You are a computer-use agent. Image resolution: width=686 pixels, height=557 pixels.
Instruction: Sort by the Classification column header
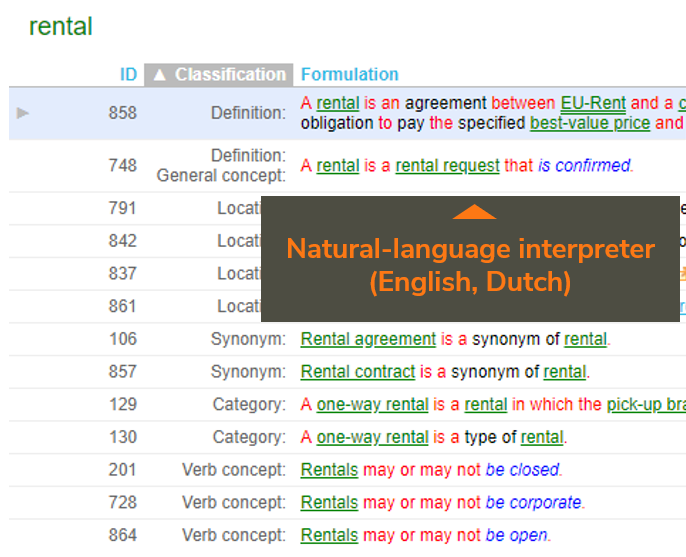(219, 74)
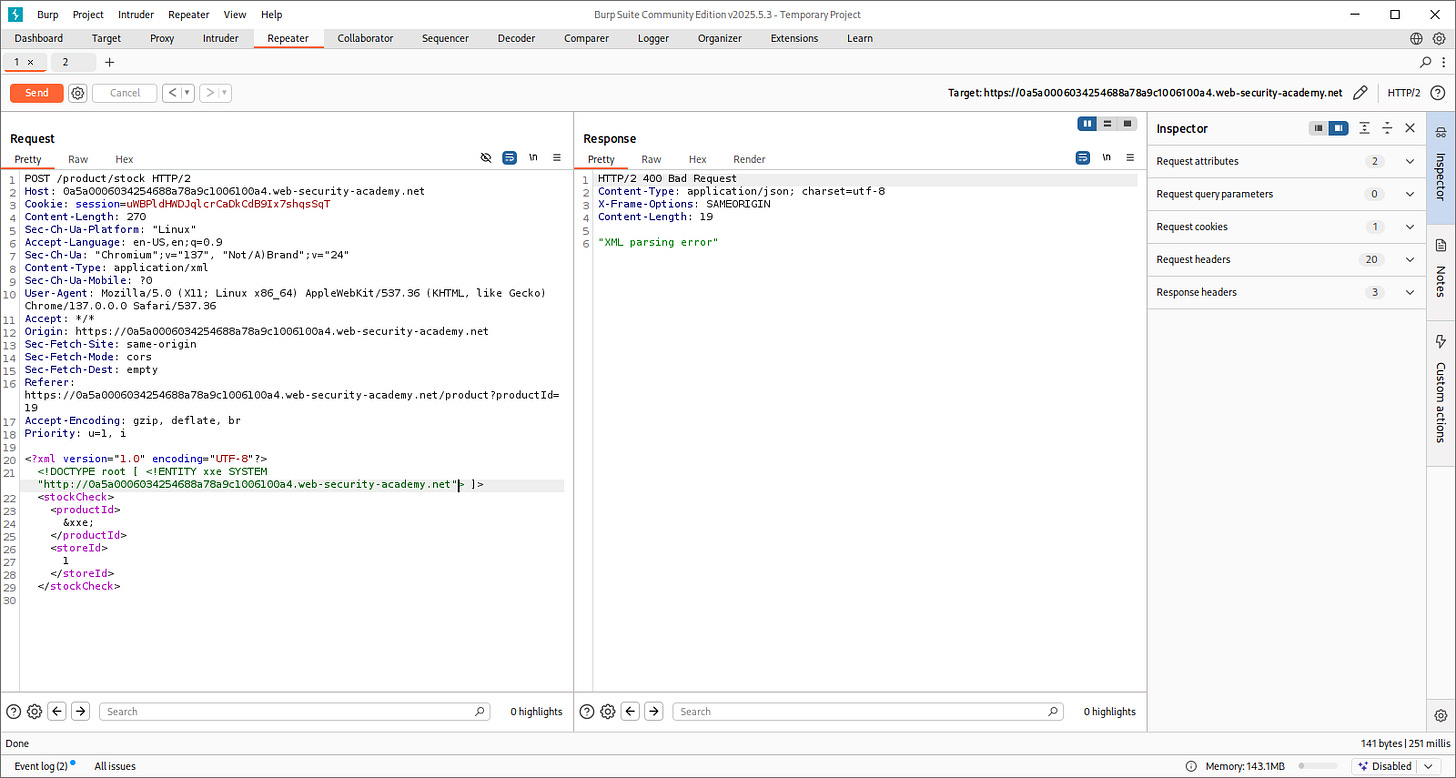The width and height of the screenshot is (1456, 778).
Task: Expand the Request headers section
Action: pyautogui.click(x=1410, y=260)
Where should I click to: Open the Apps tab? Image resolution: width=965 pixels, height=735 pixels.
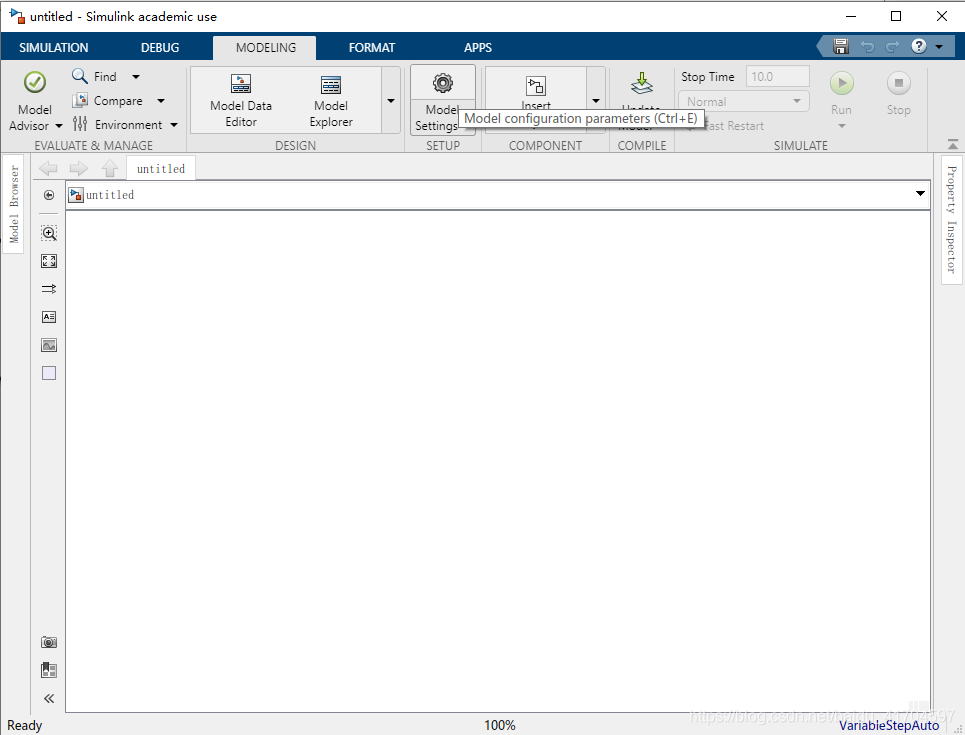(477, 47)
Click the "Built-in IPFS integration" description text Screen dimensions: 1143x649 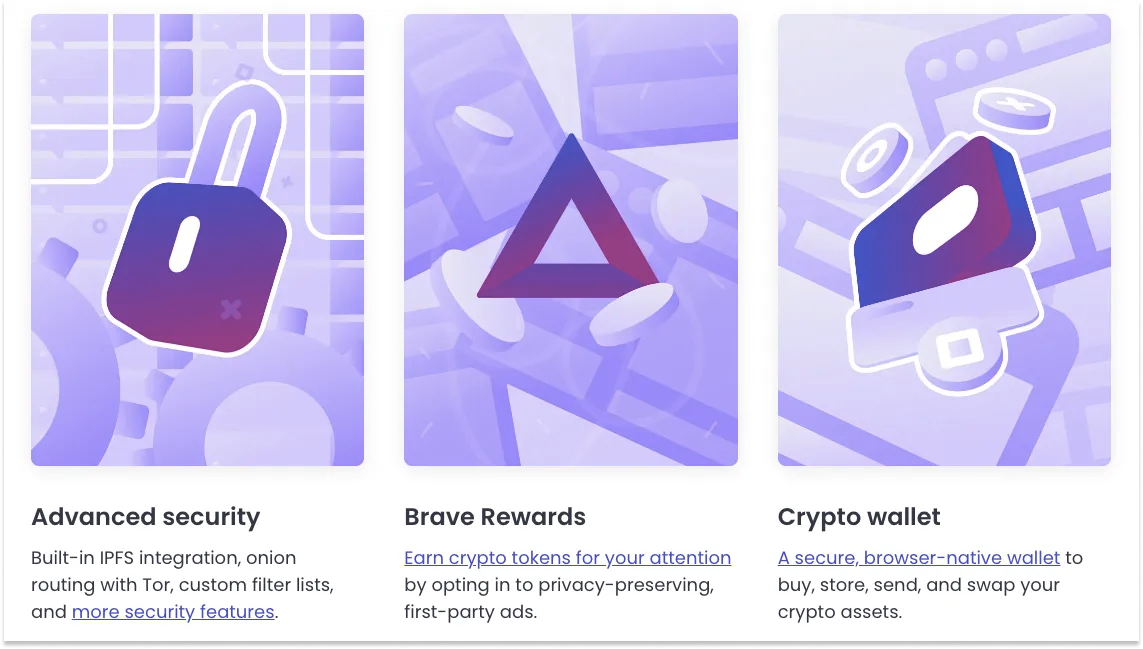163,557

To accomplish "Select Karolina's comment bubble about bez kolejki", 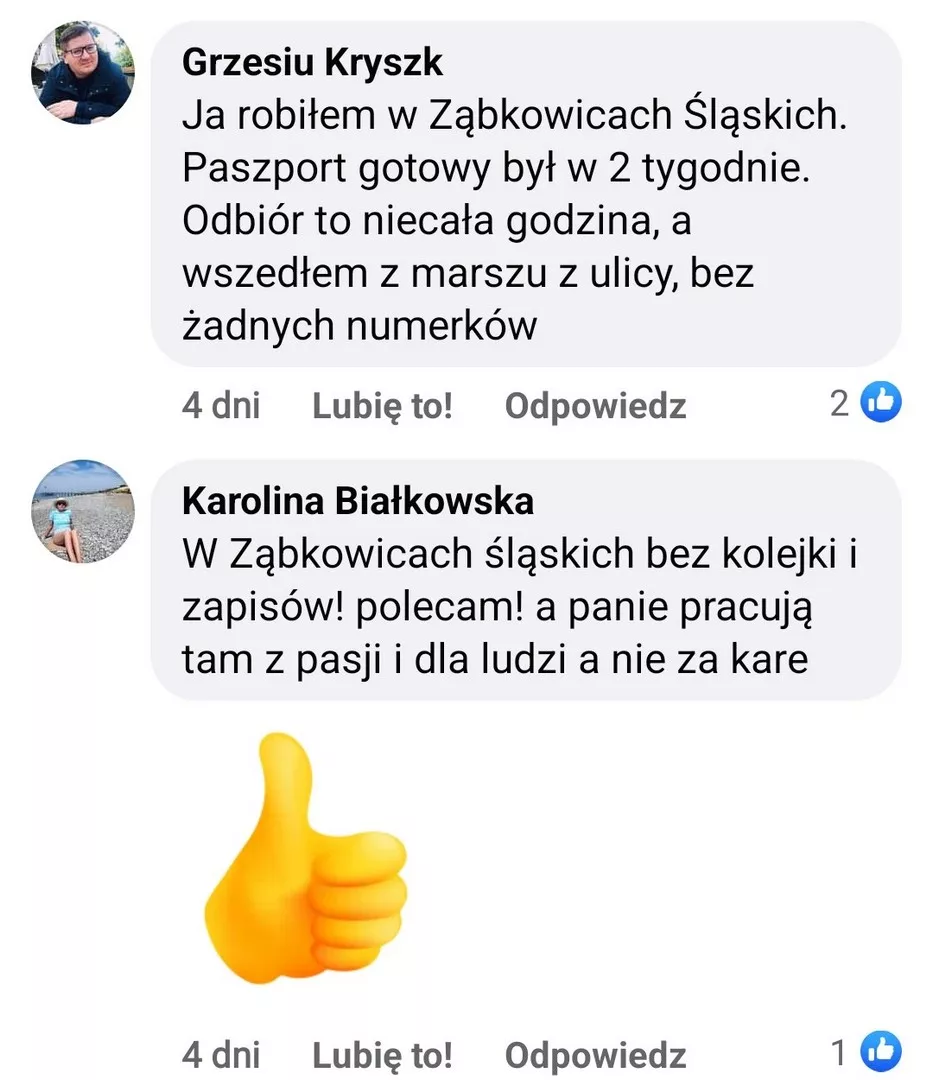I will click(x=526, y=581).
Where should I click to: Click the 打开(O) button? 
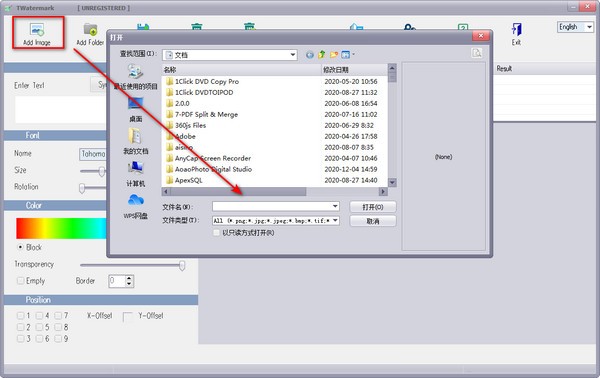click(373, 207)
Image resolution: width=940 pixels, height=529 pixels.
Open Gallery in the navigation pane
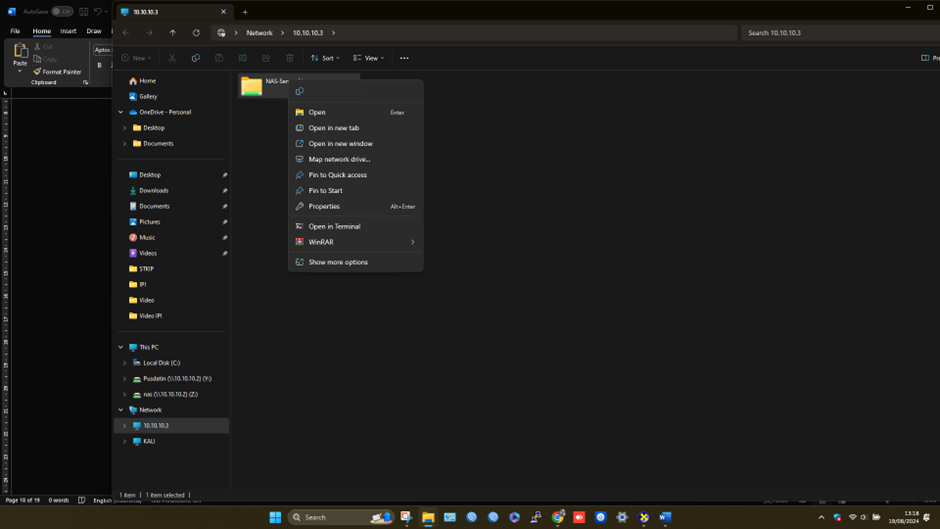pos(148,96)
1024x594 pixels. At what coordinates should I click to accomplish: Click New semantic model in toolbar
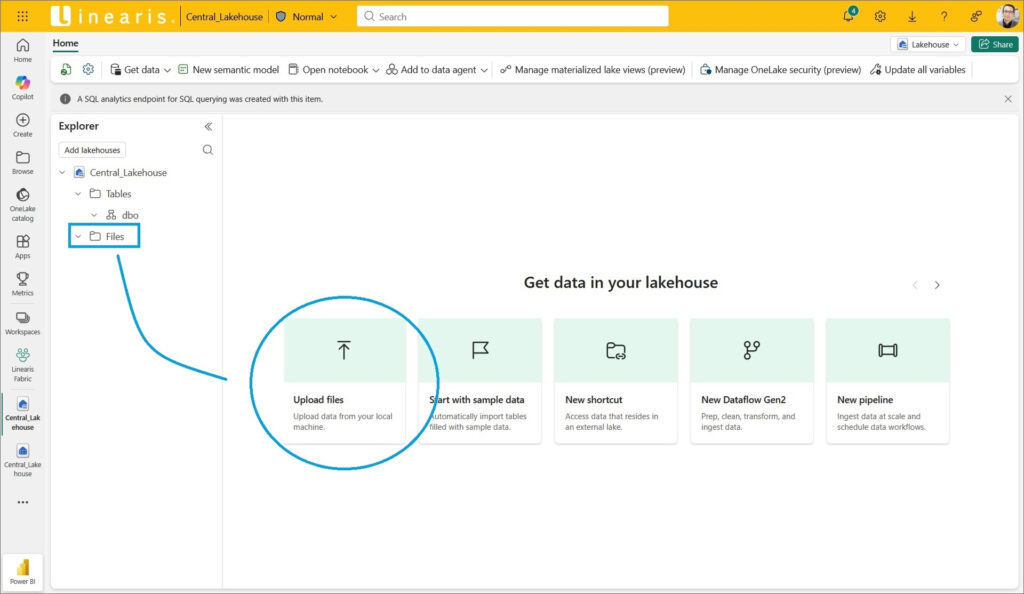point(228,70)
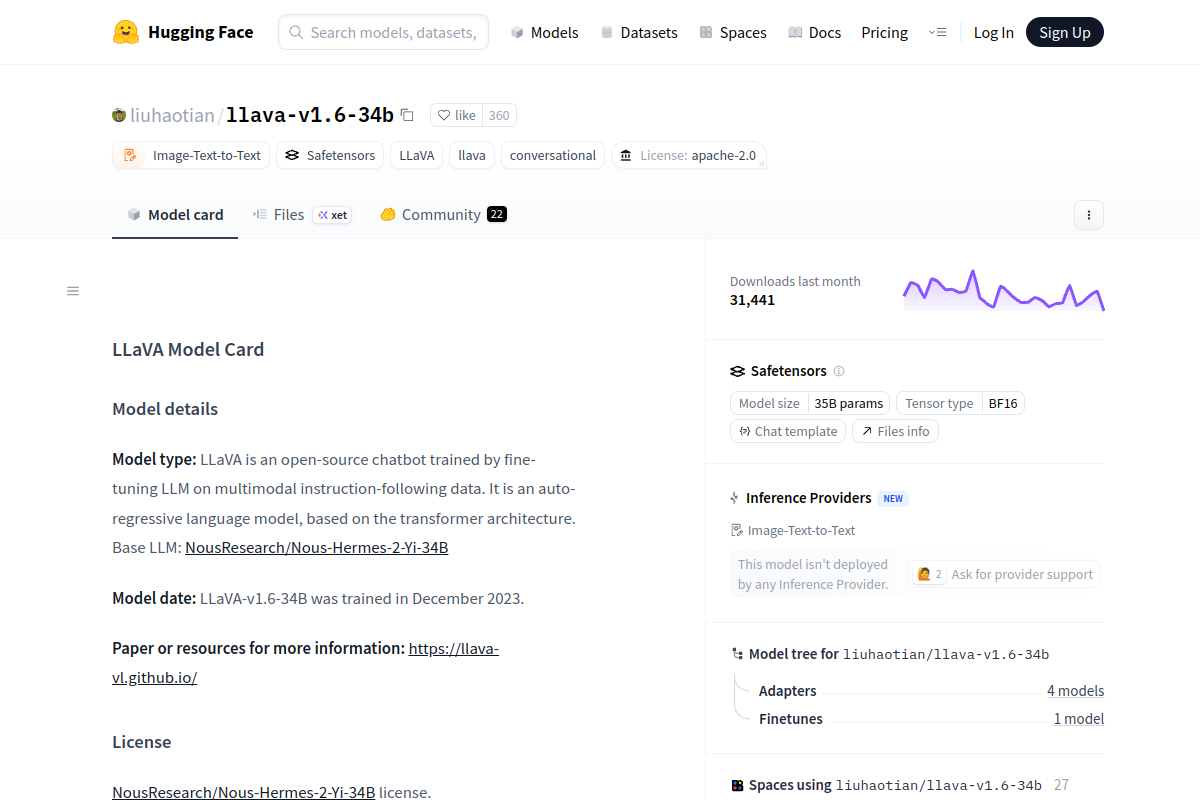Click the Hugging Face logo icon

(126, 32)
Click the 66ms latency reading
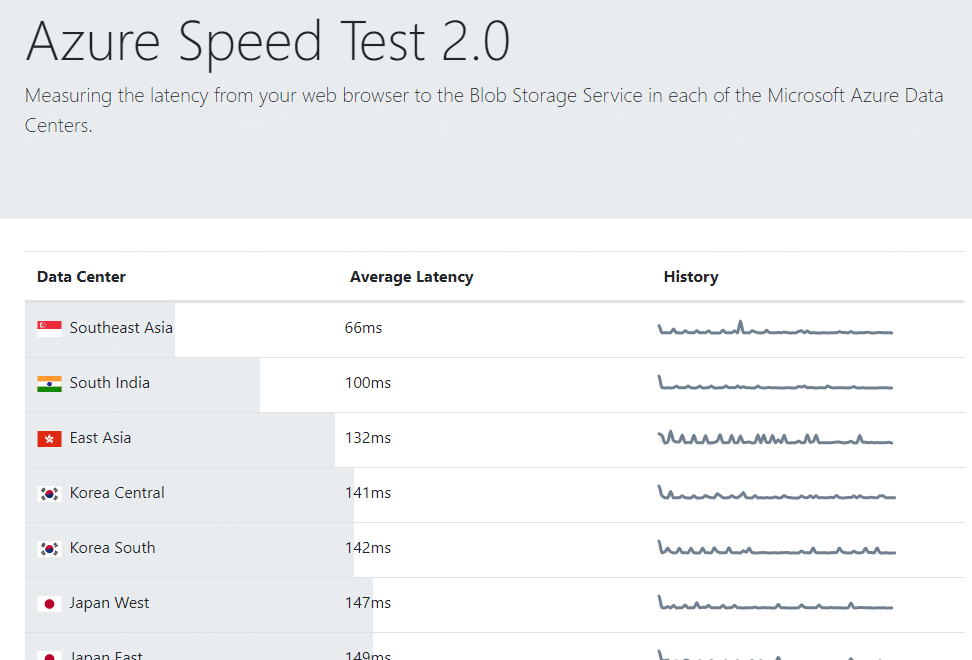This screenshot has height=660, width=972. point(363,327)

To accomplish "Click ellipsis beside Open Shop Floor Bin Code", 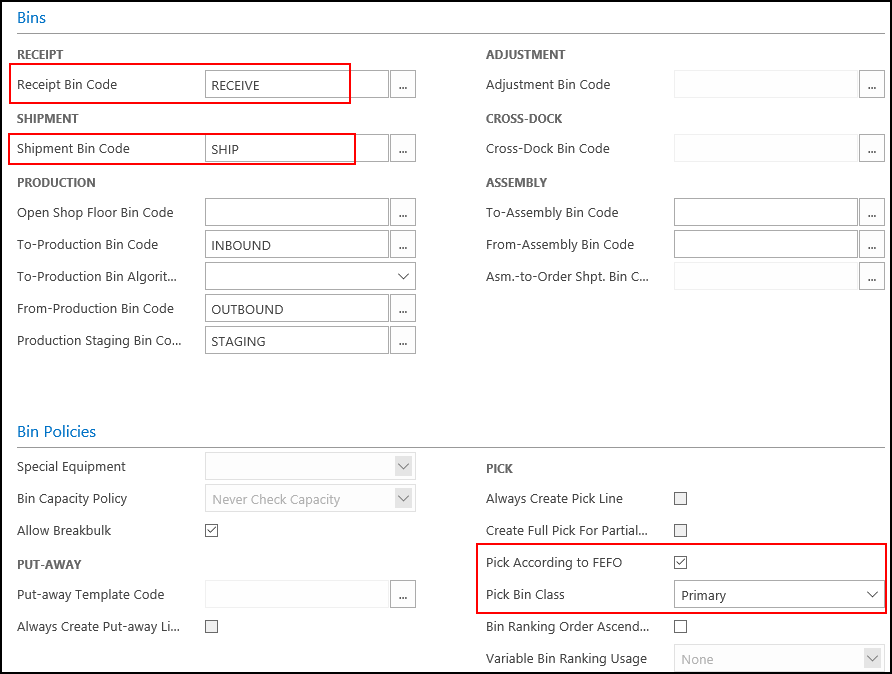I will [x=403, y=213].
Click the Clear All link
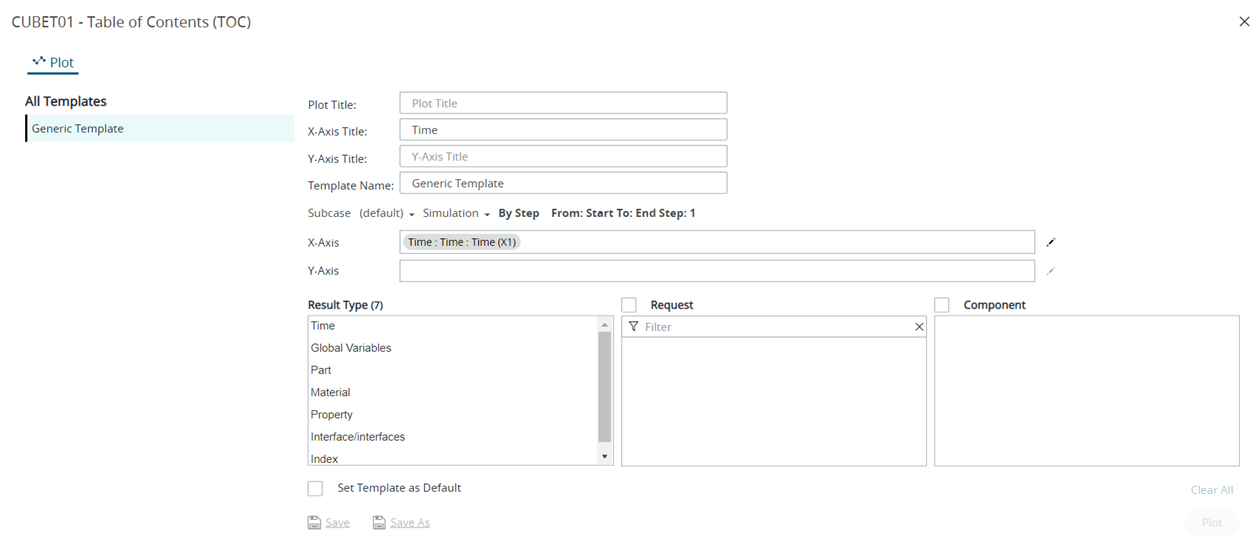 click(x=1211, y=490)
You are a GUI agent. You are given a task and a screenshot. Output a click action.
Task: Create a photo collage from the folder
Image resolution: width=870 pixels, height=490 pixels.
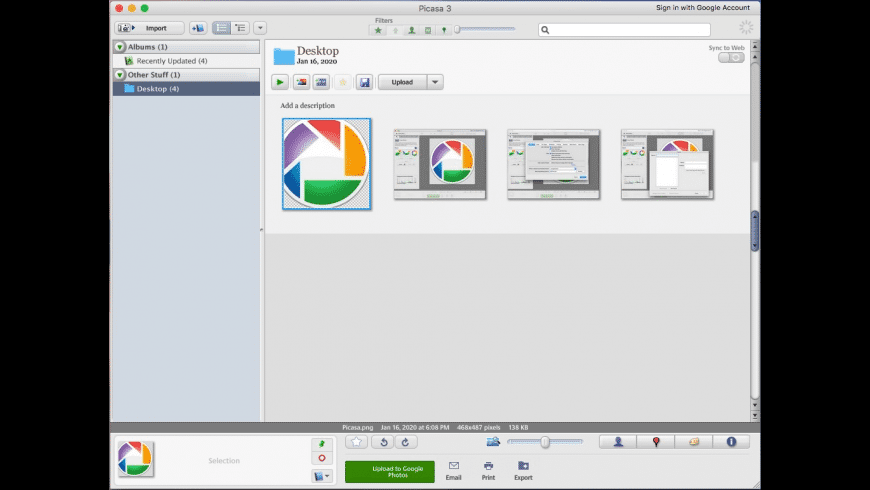pos(301,82)
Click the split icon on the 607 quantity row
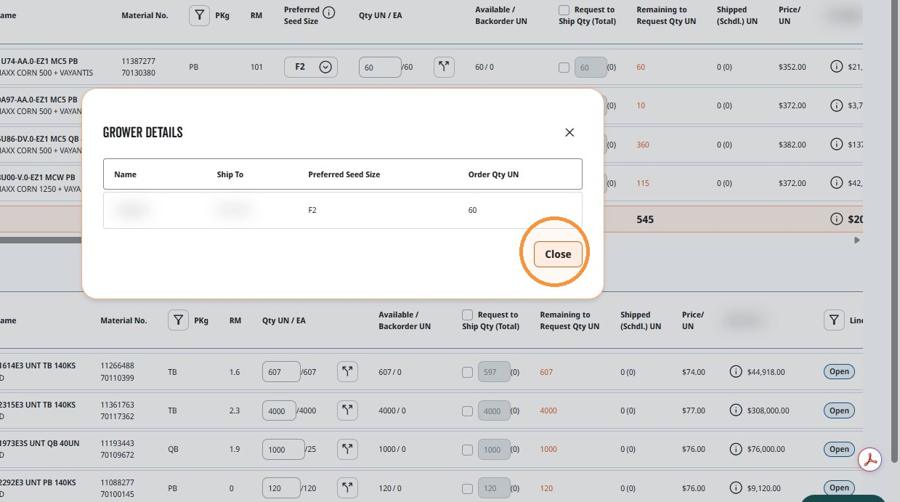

################

* Task directions
Please repeat the entries above word for word, starting at their first line and stopping after the line that contains "Action: pyautogui.click(x=1410, y=260)". Leave the pictures out of your answer.

* Result of the exercise
You are a computer-use agent. Image resolution: width=686 pixels, height=557 pixels.
Instruction: Sort by the Classification column header
(219, 74)
The width and height of the screenshot is (1456, 778).
Task: Expand the Request headers section
Action: pyautogui.click(x=1410, y=260)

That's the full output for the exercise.